** Data for processing follows **

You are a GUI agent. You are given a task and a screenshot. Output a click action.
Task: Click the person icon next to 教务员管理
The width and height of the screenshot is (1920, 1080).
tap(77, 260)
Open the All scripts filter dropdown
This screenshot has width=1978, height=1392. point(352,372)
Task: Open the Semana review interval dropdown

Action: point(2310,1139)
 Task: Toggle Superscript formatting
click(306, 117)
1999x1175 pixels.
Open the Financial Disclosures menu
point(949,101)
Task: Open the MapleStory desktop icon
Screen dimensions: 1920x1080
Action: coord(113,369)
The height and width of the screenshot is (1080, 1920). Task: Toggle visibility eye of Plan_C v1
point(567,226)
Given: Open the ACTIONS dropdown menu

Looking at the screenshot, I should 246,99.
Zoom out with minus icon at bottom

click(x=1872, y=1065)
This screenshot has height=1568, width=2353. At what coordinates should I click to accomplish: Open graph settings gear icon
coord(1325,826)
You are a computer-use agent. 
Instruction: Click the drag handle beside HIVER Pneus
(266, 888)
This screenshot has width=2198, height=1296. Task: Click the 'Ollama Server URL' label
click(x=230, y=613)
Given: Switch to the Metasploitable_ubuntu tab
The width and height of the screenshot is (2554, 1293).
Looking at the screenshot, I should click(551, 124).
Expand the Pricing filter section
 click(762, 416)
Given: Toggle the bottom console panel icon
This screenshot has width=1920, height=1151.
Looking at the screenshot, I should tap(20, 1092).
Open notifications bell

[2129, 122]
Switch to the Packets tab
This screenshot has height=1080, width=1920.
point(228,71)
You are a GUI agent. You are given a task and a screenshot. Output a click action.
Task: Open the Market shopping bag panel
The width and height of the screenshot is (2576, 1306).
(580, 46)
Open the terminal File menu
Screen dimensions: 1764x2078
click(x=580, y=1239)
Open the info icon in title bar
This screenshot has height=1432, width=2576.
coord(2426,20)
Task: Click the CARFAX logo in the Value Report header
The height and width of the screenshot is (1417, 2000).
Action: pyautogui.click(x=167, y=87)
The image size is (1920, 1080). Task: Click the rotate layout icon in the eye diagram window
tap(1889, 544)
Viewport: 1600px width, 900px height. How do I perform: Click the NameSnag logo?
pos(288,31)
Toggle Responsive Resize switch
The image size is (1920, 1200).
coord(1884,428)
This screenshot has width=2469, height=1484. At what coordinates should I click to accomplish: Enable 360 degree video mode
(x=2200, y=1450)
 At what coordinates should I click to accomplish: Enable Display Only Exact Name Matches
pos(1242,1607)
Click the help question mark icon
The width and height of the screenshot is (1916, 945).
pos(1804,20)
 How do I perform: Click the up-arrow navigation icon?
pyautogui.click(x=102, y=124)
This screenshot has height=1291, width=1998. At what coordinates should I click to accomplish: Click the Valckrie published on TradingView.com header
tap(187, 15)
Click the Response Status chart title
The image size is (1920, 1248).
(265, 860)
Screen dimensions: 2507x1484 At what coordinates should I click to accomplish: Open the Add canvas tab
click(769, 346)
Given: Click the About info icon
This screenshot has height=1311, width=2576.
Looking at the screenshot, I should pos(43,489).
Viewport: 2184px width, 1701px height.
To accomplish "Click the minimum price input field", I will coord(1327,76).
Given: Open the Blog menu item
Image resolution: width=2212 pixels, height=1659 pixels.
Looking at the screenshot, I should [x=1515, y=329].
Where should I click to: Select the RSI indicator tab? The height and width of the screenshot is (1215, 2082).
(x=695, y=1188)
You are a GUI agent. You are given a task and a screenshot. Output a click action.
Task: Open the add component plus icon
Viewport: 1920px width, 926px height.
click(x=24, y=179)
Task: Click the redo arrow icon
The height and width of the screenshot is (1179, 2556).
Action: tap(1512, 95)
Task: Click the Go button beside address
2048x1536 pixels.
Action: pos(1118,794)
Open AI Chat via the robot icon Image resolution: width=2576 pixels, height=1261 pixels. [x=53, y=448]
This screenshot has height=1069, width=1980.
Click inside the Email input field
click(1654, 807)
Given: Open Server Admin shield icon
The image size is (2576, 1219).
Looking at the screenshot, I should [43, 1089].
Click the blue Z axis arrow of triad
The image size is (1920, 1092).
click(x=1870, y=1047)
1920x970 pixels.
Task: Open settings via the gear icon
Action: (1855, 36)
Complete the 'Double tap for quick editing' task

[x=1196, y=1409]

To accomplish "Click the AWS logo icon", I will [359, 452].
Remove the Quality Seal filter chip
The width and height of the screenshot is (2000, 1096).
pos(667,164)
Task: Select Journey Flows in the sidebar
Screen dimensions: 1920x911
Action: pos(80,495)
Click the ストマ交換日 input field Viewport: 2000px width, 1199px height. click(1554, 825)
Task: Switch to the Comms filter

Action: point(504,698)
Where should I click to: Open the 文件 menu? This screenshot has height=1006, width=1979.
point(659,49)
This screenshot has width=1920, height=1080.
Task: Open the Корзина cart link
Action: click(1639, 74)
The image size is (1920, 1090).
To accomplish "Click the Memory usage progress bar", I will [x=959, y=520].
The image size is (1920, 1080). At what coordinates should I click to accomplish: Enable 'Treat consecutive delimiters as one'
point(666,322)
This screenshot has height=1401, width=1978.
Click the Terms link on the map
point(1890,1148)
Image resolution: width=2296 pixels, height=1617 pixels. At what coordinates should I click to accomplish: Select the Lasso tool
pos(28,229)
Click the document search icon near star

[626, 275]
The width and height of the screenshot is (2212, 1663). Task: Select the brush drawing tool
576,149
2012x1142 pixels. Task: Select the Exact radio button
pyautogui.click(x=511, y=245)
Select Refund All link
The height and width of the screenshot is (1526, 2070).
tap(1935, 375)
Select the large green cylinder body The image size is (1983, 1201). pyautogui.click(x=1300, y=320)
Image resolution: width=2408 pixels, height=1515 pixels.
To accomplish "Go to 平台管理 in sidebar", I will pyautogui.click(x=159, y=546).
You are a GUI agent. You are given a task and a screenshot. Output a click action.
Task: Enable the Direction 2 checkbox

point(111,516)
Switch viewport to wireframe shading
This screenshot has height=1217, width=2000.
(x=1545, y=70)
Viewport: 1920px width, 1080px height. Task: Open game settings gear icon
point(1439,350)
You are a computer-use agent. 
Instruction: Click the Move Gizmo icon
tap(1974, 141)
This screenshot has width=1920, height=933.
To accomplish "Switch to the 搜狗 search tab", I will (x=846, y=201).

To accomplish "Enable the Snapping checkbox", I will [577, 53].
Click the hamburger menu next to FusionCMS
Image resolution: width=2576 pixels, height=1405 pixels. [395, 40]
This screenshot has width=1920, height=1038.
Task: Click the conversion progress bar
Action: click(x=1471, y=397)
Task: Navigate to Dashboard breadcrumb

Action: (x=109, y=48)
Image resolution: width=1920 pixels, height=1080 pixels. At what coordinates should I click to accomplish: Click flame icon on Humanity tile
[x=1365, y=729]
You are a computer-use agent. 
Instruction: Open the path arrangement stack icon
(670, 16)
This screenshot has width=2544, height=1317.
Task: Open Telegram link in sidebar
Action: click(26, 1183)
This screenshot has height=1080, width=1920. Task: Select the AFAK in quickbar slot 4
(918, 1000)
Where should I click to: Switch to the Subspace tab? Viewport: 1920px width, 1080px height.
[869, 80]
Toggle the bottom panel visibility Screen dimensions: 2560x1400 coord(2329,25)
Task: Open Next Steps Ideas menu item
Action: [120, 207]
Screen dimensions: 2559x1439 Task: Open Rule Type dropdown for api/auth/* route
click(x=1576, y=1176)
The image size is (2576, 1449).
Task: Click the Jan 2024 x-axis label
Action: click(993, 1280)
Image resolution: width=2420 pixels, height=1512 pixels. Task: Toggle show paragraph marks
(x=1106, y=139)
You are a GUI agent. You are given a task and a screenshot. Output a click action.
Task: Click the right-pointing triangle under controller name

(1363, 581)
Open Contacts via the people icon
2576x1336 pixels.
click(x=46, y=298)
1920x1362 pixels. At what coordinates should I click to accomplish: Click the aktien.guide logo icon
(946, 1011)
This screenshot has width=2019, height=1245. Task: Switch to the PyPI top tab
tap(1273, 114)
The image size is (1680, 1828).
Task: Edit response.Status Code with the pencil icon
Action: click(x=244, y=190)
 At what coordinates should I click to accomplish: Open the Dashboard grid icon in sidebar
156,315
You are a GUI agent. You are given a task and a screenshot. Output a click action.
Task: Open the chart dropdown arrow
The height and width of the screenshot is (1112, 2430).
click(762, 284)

** End of Data for processing **

Aim of the exercise: Report every line from the material above that mentions the word "info".

Task output:
Open the info icon in title bar
Given: Click the About info icon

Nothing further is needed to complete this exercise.